> **Your instructions**: The result should be the lines from the one holding "This screenshot has width=822, height=458." to the final line of the records below, repeated exactly and with no pictures.

━━ Stored data ━━

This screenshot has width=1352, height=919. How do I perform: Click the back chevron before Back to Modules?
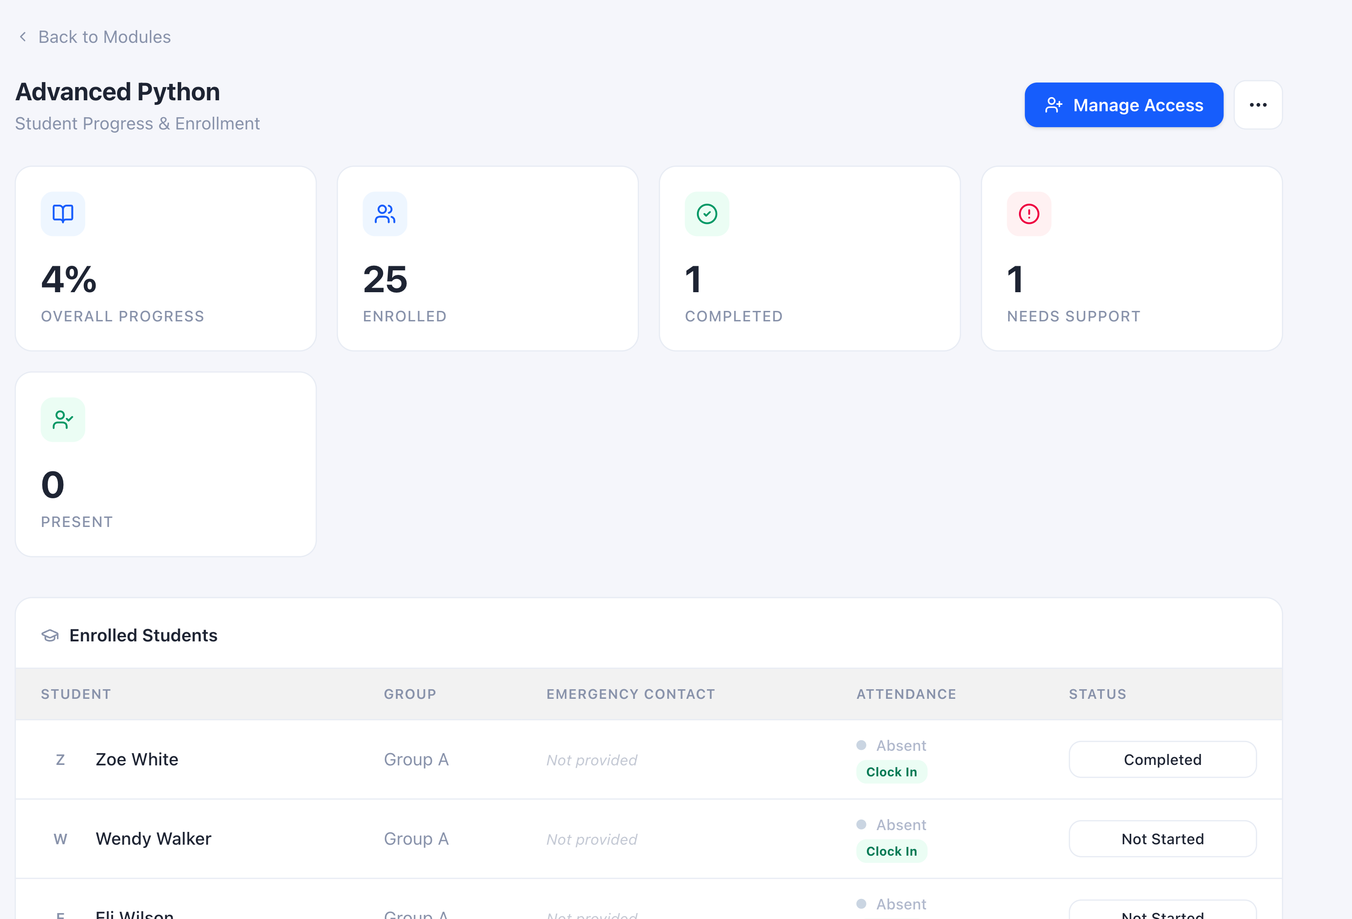click(22, 37)
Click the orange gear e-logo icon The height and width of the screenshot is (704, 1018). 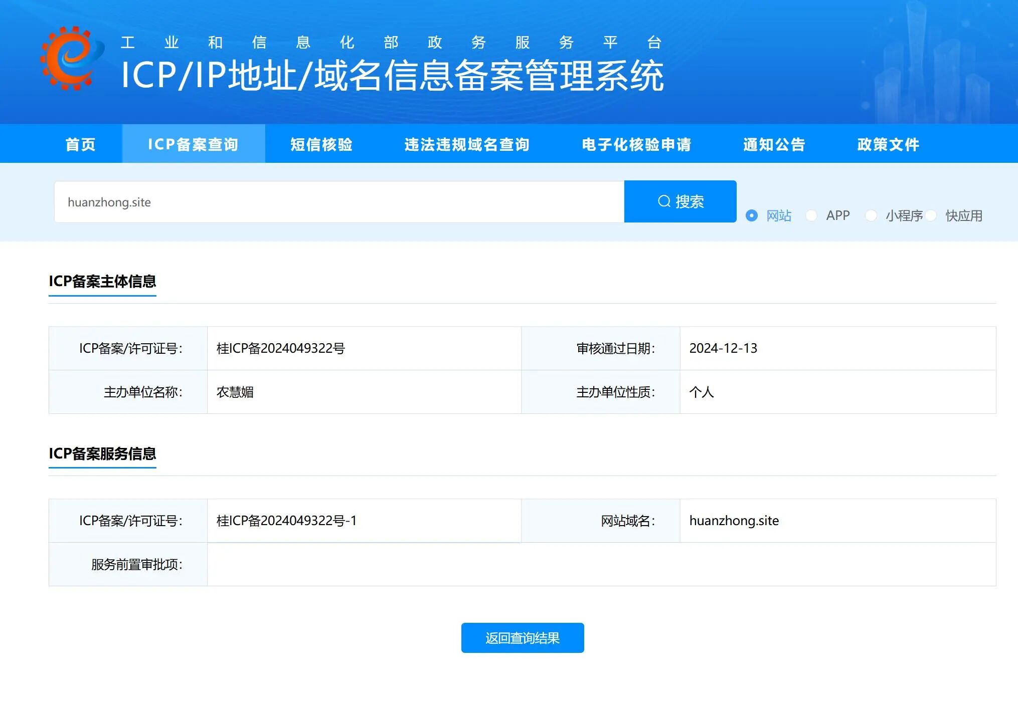coord(71,59)
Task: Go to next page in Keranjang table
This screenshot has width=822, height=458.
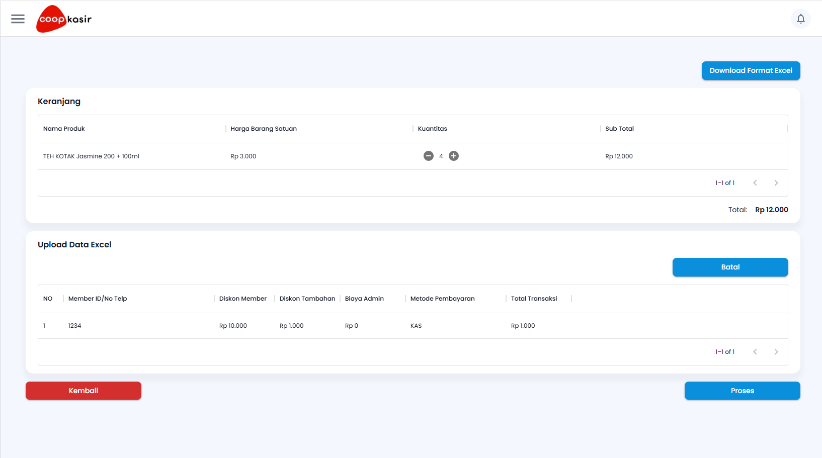Action: point(776,182)
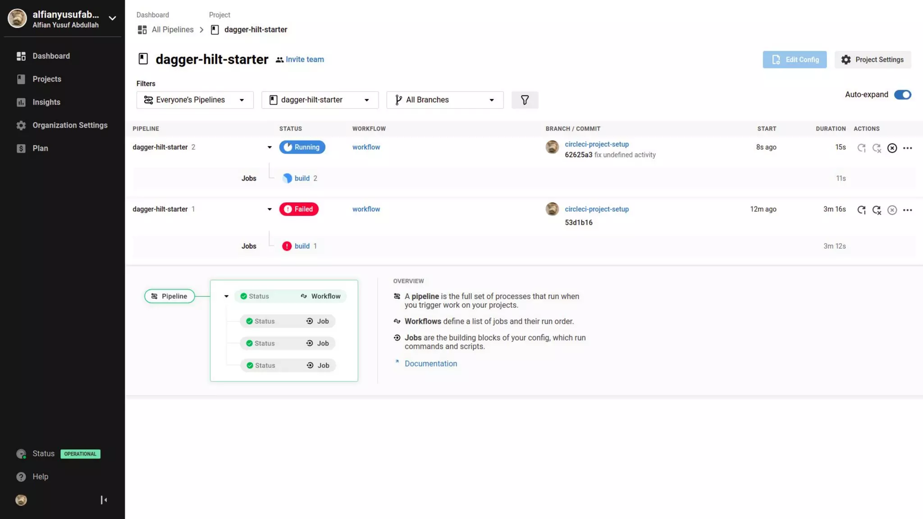This screenshot has height=519, width=923.
Task: Click the Project Settings button
Action: point(873,59)
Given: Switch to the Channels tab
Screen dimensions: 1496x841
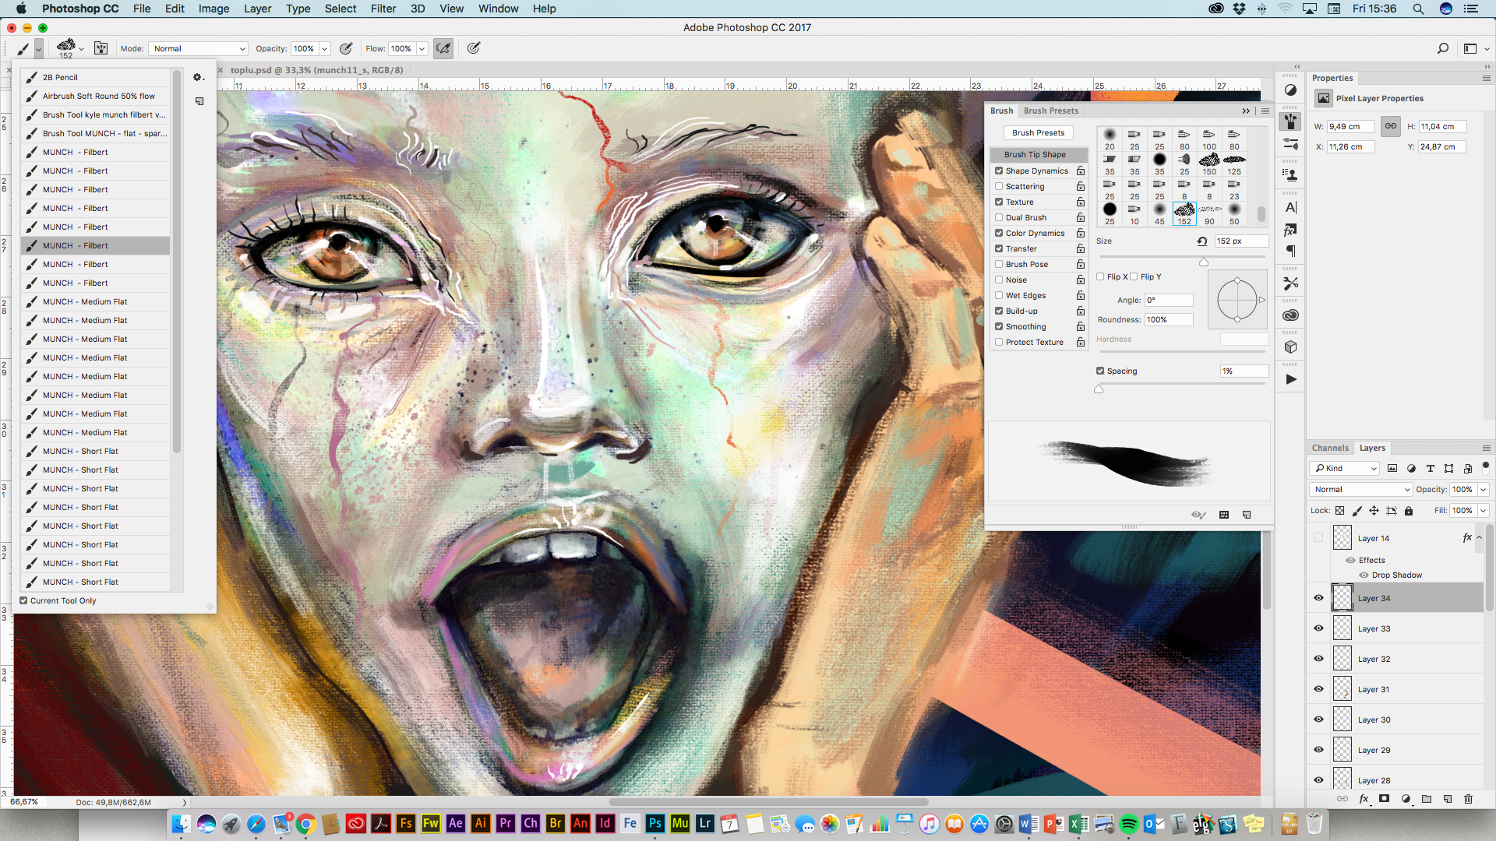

━━━

> **Answer to this problem**:
This screenshot has width=822, height=458.
Action: point(776,182)
This screenshot has height=519, width=923.
Task: Click the Project Settings button
Action: point(873,59)
Given: Switch to the Channels tab
Screen dimensions: 1496x841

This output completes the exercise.